Speaker of the House of Assembly, activist Jomo Thomas has declined to comment on whether the Unity Labour Party (ULP), from which he resigned last year, deserves a fifth consecutive term in office.
“Well, that is not for me to say that is for the electorate to say. They are the ones who are going to vote, to decide who forms the next government,” Thomas said on WE FM’s “2020 Manifesto” on Friday.
Thomas was the ULP’s candidate in South Leeward in 2015 but failed to wrest the seat from Nigel “Nature” Stephenson of the main opposition New Democratic Party (NDP).
He said that as any government would do, the ULP administration would point to a number of things that it has done.
“If you listen to PM Gonsalves in the budget debate, you heard him waxing almost nostalgic, of all the things that the government did over the years and I’m sure those would come into the election campaign again. Whether people are still drawn to all of those things is another question.”
Thomas said that when he was a member of the ULP, he told the party that the Argyle International Airport — which opened in 2017, six years behind schedule, at double the projected cost — would not have made a fundamental difference in the 2015 vote.
The ULP held on to power in 2015 by the same one-seat majority that it had in the previous term, although most of its candidates increased their margin of victory.
Thomas said the airport might have more draw to Vincentians who live overseas, in terms of direct flights, than for citizens who are based at home.
He, however, said he thinks the 2015 election results could have been different had different strategies and tactics been employed.
Thomas also mentioned the geothermal project — which has, so far, not produced the results that the government had anticipated, the new port the government is proposing to build in Kingstown, and the two hotels that the state is building.
“Whether those capture the imagination of the people sufficiently to result in a return of the ULP government is left to be seen,” said Thomas, who is also a journalist and lawyer.
Thomas said the ULP is gunning for North Leeward and South Leeward, which the NDP retained by 12 and 118 votes.
“… these have historically been very narrow, marginal seats but the opposition won in 2010 and held on in 2015.
“In both seats, the ULP have reasonably attractive candidates but whether these candidates would be able to pull it off, is left to be seen.”
He said that ULP strategists must also consider that the NDP can flip North Windward and Central Leeward, which the ULP won by 323 and 313 votes in 2015.
“It is true that the margins in both of these seats are different,” he said, referring to the raw numbers.
“But every election is a different election,” Thomas said.
Thomas was unsure about what impact new candidates would have on the parties’ chances.
“The way in which party politics has developed in St.
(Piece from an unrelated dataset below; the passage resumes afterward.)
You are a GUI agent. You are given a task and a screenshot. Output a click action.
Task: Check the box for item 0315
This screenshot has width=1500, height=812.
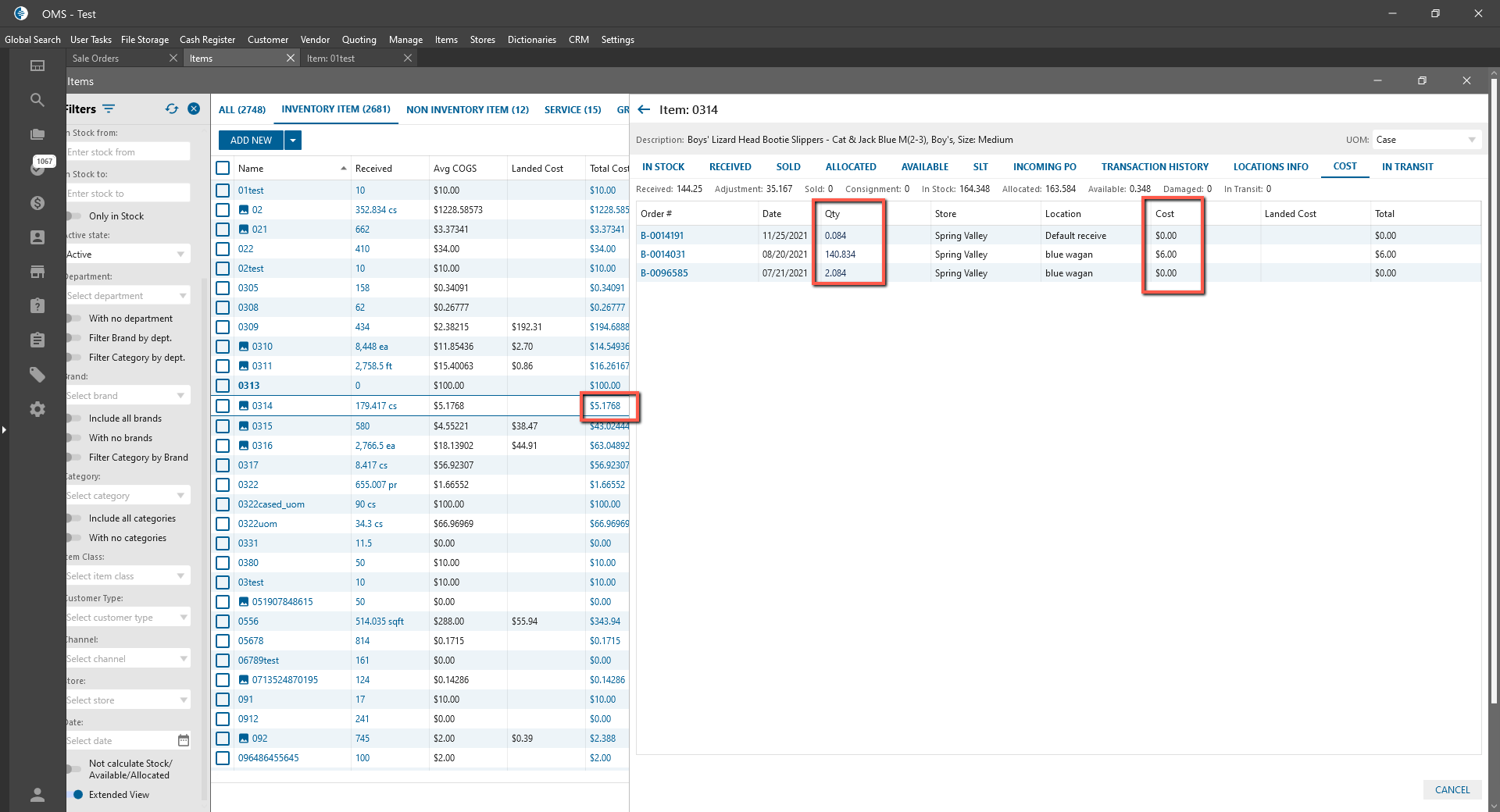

Vincent, the individual would only make a difference on the margins.
“Overwhelmingly, whichever individual goes up, that individual would be relying, fundamentally, on the support of the party,” he said.
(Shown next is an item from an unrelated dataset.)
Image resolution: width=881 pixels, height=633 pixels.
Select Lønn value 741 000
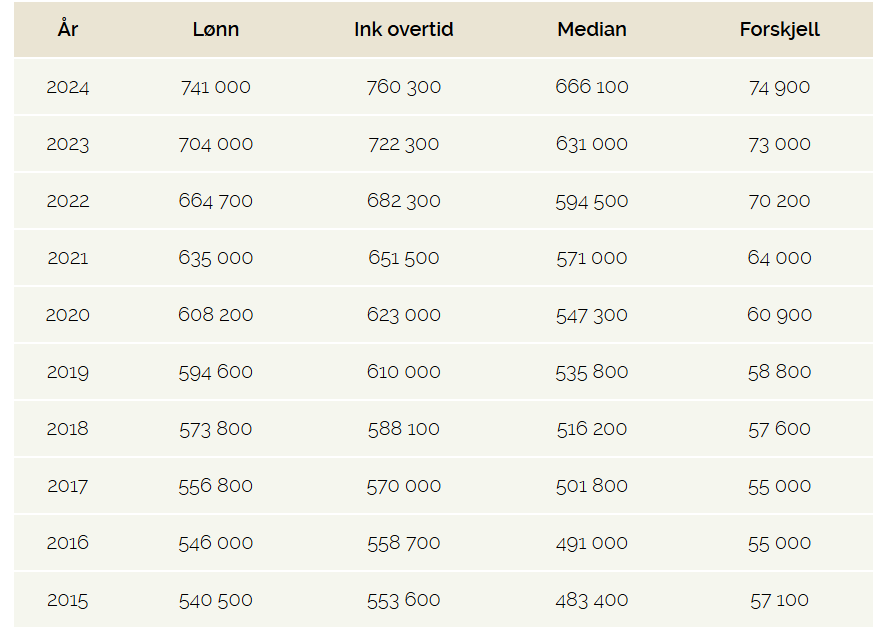point(216,87)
He said a converse situation would be an individual with enormous wealth who can “splurge that around in the villages to the young people and probably will be able to get scores of them, hundreds of them to go out and vote.
“Unless that is going to happen, if you’re relying on the party to carry it, whether you are new or old, it’s not going to take you very far.”
Thomas said another issue would be the government’s performance over the five-year term and what it does in the months immediately before the vote.
“I’ve got to tell you that I don’t believe in this tactic where you backload everything for the last year, the last six months, because people are getting increasingly informed and they will not look this is juice now.”
Asked if road work at that stage would not help, Thomas said:
“I’m not saying it would not help I’m saying it is less likely to help in 2020 than it did in 1974.”
Asked if the NDP has done enough to attract new voters and to swing some votes from the ULP, Thomas said:
“It’s difficult for me to say.”
He, however, noted the trend in which the NDP has increased the number of popular votes it has received since 2001.
In 2001, the ULP got 32,925 popular votes, 9,081 more than the NDP’s 23,844. In 2015, the NDP amassed just 3,219 fewer votes than the ULP, which got 34,246.
“So from a numerical standpoint, from a popularity standpoint, both parties are almost in dead heat,” Thomas said, even as he noted the SVG’s first past the post electoral system.
He noted that in 2015, the ULP candidates who won or retained their seats did so by larger margins, even as the NDP candidate garnered fewer votes, with the exception of St. Clair Leacock in Central Kingstown.
“So that’s a trend that is worth watching. That is a trend that may tell us something; whether the ULP’s going to be able to continue on that trend, or that there could be a reversal, is left to be seen,” Thomas said.